0

How to "get" JSON string?
Call API Server code:

import requests
file_name = os.path.join('','/home/pp2018/public/users/roger123/000000000285.jpg')
files = {'file': open(file_name, 'rb')}
url = "http://111.111.111.111:57149"
res = requests.post(url,files=files)
print(res.json())

Return value:

{"pic1": {"class_name": "dog1", "Pos": [11.11, 22.22, 33.33, 44.44], "Confidence": 0.98},
 "pic2": {"class_name": "dog2", "Pos": [99.99, 88.88, 77.77, 66.66], "Confidence": 0.99},
 "pic3": {"class_name": "dog3", "Pos": [33.33, 44.44, 55.55, 66.66], "Confidence": 0.97},
}  

object command like

 GET --> print(***.pic2.Pos[0])            >>>  99.99   

my question is how to get 99.99

Willie Cheng
  • 7,679
  • 13
  • 55
  • 68

3 Answers3

2

Rather than dot notation, you use brackets

res.json()["pic2"]["Pos"][0]
OneCricketeer
  • 179,855
  • 19
  • 132
  • 245
0

In your code, res.json() returns a dict of dicts.
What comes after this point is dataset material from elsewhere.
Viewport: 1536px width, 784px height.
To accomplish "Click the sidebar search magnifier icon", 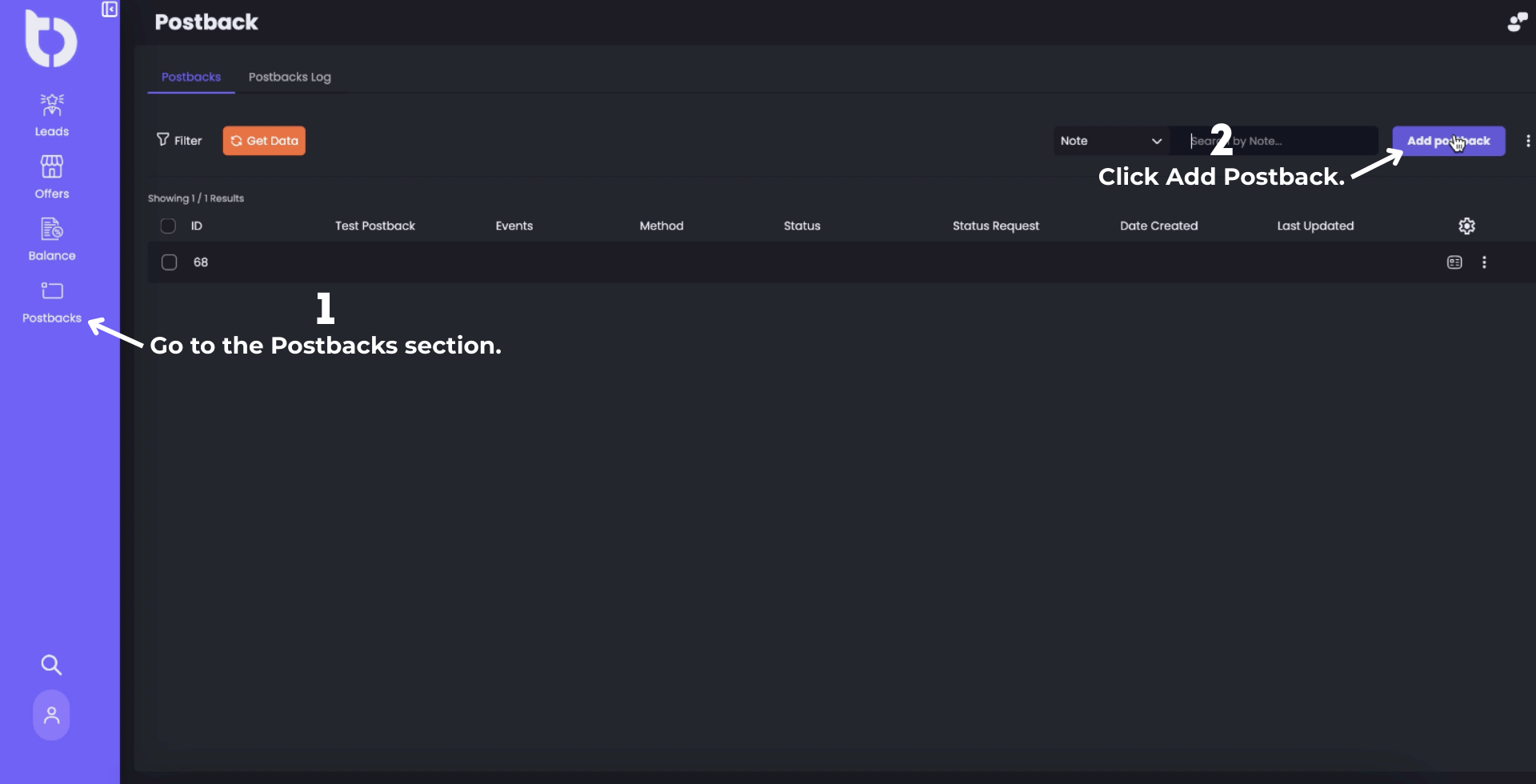I will [x=51, y=665].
So all you have to to is to store the result of res.json() in a variable (I assume you're going to need other values from it, and it will make inspection / debugging easier anyway) and use the normal python dict/list access syntax.

bruno desthuilliers
  • 75,974
  • 6
  • 88
  • 118
-2

This is one way to deal with this issue, it will be used addict package to handle this problem.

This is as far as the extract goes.